ByAnshel Pfeffer, Anshel Pfeffer
Shops and restaurants in Israel will be allowed to sell chametz next week over Pesach following a series of legal decisions in Jerusalem.
The ruling that restaurants in Jerusalem would not have to pay municipal fines for selling unleavened products during Pesach 2007 — since the law forbidding the sale of chametz only mentioned “public display” — has angered religious politicians and activists.
Attorney General Menachem Mazuz announced that the state would not be appealing, adding that the judge’s interpretation “confirmed the state’s position for years, that the law deals with maintaining the public spaces in Israel over Pesach, as a Jewish state, without unnecessarily infringing civil rights and religious freedom”.
Despite the “chametz law” of 1986 forbidding the public sale of unleavened products in neighbourhoods with a Jewish majority, few local authorities have ever enforced the law.

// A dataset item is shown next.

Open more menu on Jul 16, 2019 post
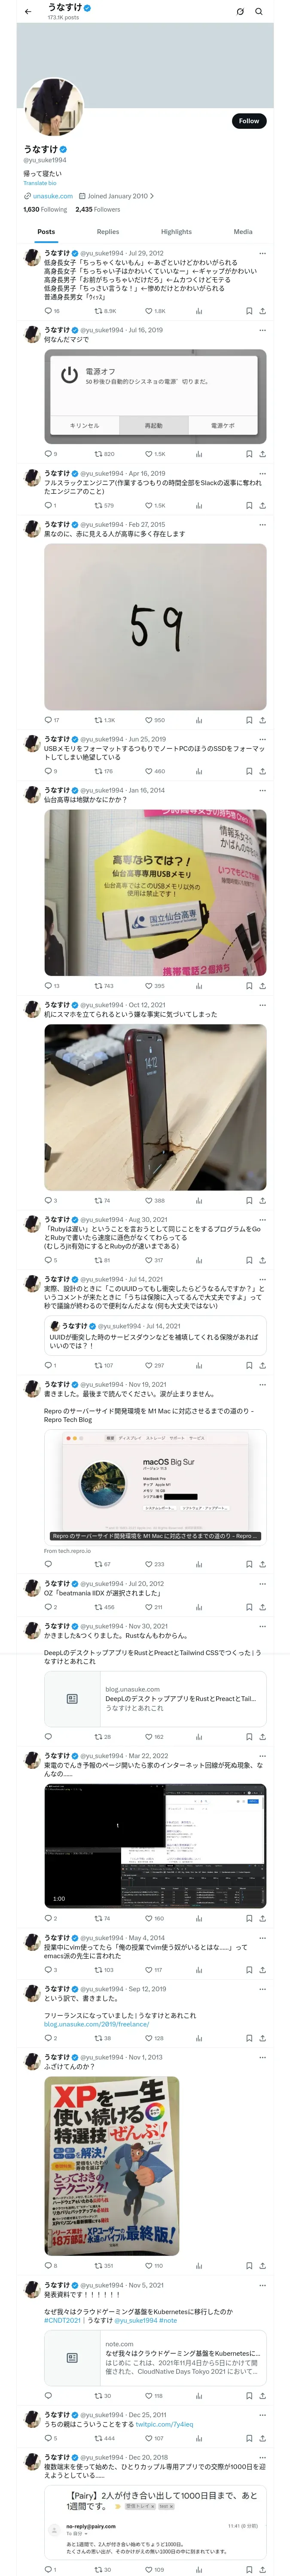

While most shops in the Jewish sector sell only chametz-free food over Pesach, there are still hundreds of restaurants, delis and a few bakeries that continue manufacturing and selling chametz.

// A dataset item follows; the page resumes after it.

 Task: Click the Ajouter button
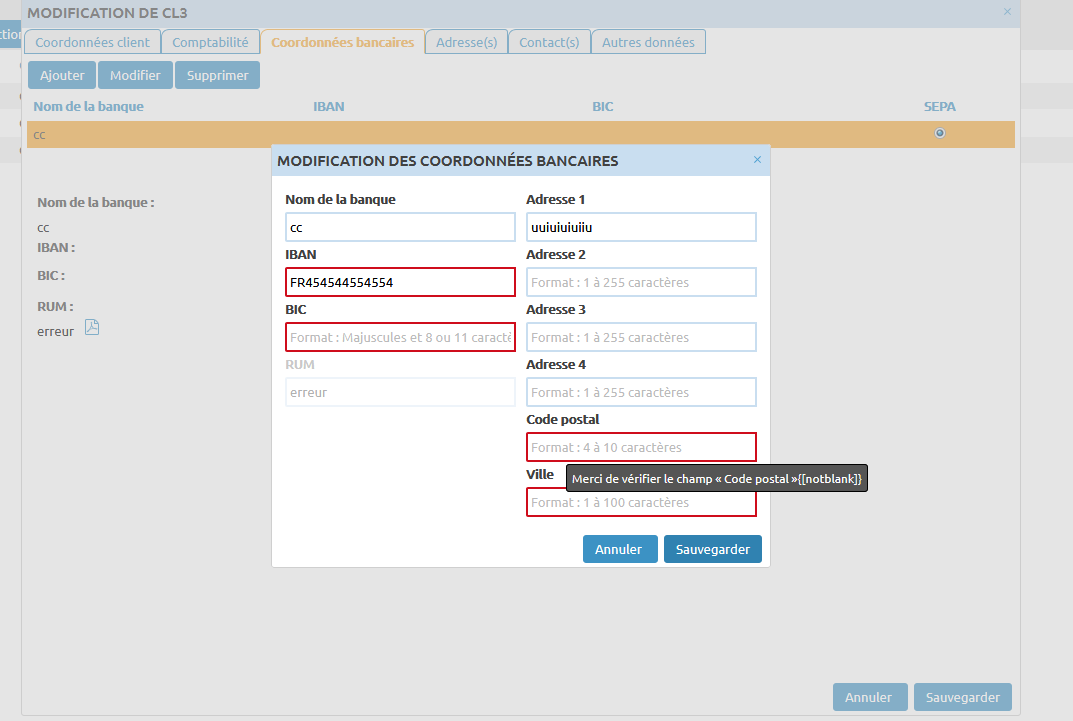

However, in recent years, Jerusalem City Hall, controlled since 2003 by ultra-Orthodox mayor Uri Lupolianski, has sent its inspectors to levy fines for minor infringements. This year, for the first time, Jerusalem City Hall pressed charges against them through the local courts.
The judge’s ruling not only set a precedent, but its timing also left the religious parties unable to push through an amendment closing the “public display” loophole before this Pesach. The ultra-Orthodox politicians roundly attacked Mr Mazuz for “destroying the Jewish identity of the state” and the Shas leader, Trade and Industry Minister Eli Yishai, vowed that “the people of Israel can rest assured, we will pass the appropriate legislation, by next year there will be no possibility whatsoever to sell chametz”.